Tuesday, October 24, 2017

Climate excuses add up as climate theory fails

Tony Abbott may have annoyed the climate change mob with his speech in London, but a far more serious problem for that industry is an admission that global temperatures have not been following climate models.

Besides the two papers making that admission, including one in Nature Geoscience, that massive industry also faces the problem of a possible La Niña this year, which will pull global temperatures down.

Selling disaster stories about rising temperatures, the main way the industry justifies itself, is harder if temperatures are falling rather than rising.

The June 19 paper, "Causes of differences in model and satellite tropospheric warming rates", states in part: ‘We conclude that model overestimation of tropospheric warming in the early 21st century is partly due to systematic deficiencies in the post-2000 external forcings used in model simulations.’

Scientists have made this observation before and been bitterly attacked for their troubles, but this paper is notable for including, as authors, the global warming leading light Professor Michael Mann, of Pennsylvania State University and one of Australia’s most distinguished scientists in this area, Professor Matthew England of the University of NSW.

In other words, the climate establishment has finally conceded some ground by agreeing that climate models may not be right all the time.

The concession is still comparatively limited as the paper refers to the troposphere (the upper atmosphere) and, as the authors have subsequently made clear, they blame the difference on a combination of ‘internal variations’ and short-term natural cooling such as volcanic eruptions injecting material into the atmosphere.

They are not abandoning global warming as a theory, merely explaining why the models are falling short. The implication is that the models will still accurately forecast warming over the long term.

The second paper "Natural climate variability, part 2: Interpretation of the post-2000 temperature standstill" published on October 2 in the less prestigious International Journal of Heat and Technology, adjusts recorded temperatures by removing the massive El Niño that rolled through the climate system in 2015-2016.

DATASET SECTION ->
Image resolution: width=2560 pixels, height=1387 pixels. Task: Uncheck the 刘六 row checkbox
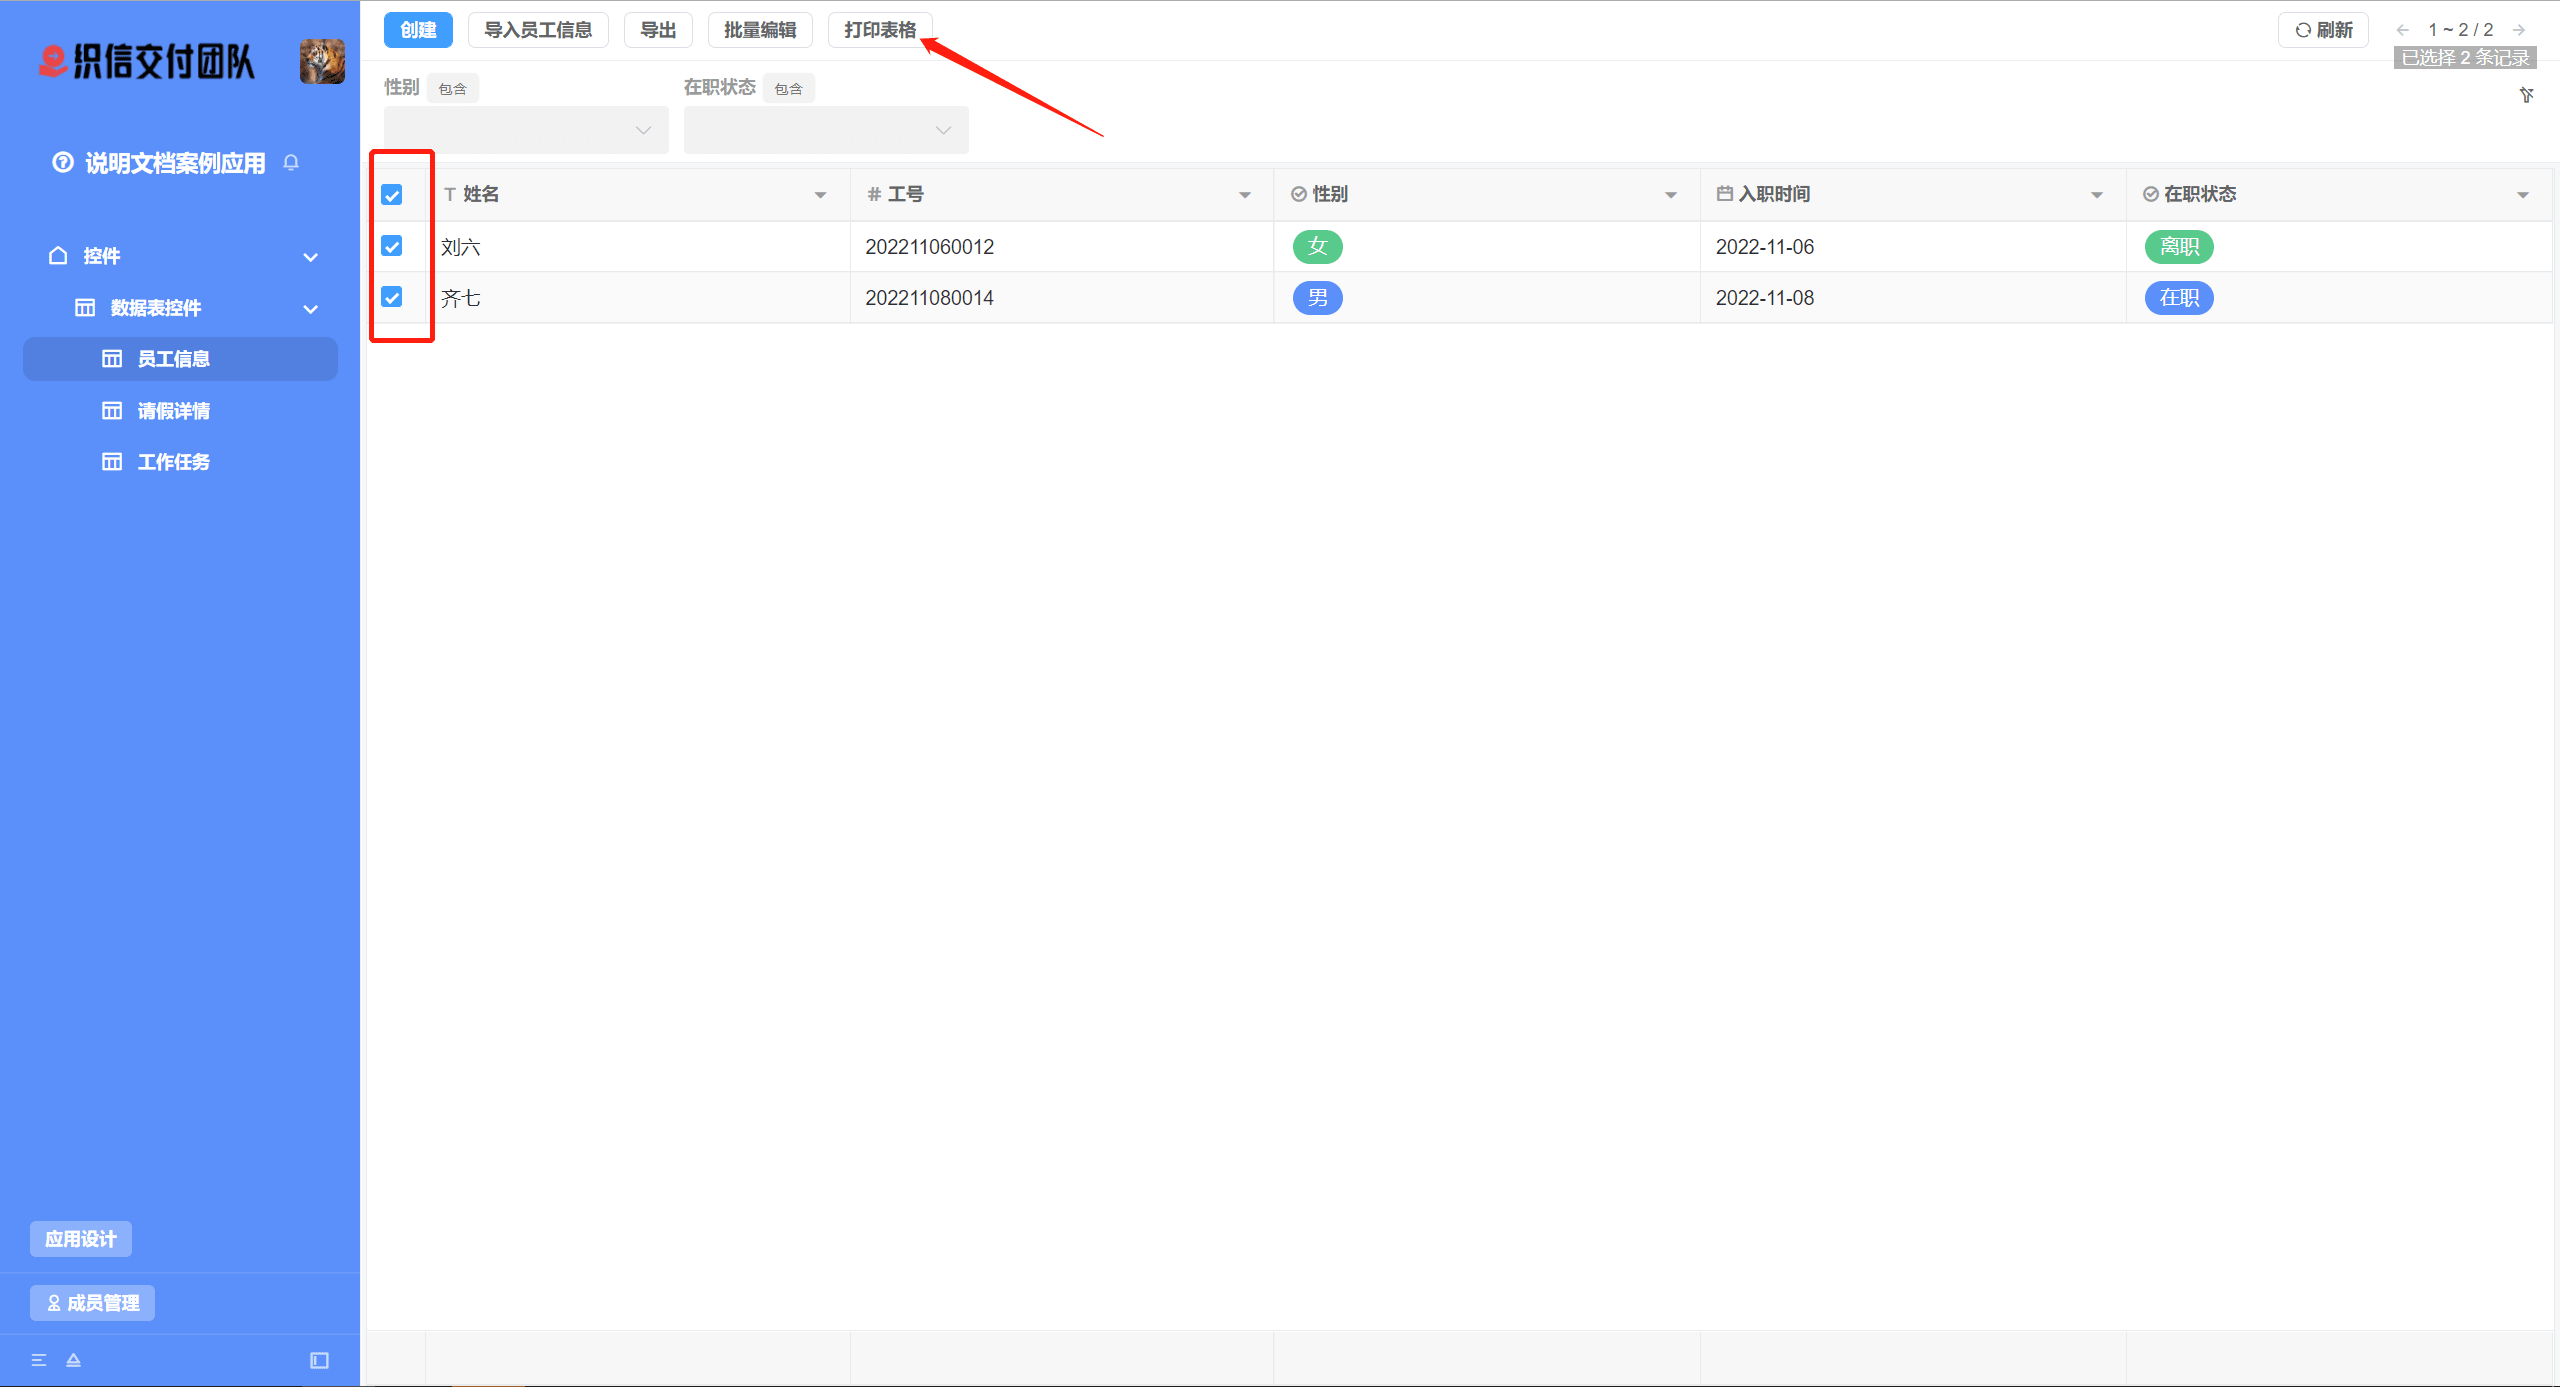pyautogui.click(x=392, y=246)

TO DO -> Reproduce verbatim the passage of the article on climate models that opens with the words containing "The June 19" and closes with "University of NSW.".

TASK OUTPUT ->
The June 19 paper, "Causes of differences in model and satellite tropospheric warming rates", states in part: ‘We conclude that model overestimation of tropospheric warming in the early 21st century is partly due to systematic deficiencies in the post-2000 external forcings used in model simulations.’

Scientists have made this observation before and been bitterly attacked for their troubles, but this paper is notable for including, as authors, the global warming leading light Professor Michael Mann, of Pennsylvania State University and one of Australia’s most distinguished scientists in this area, Professor Matthew England of the University of NSW.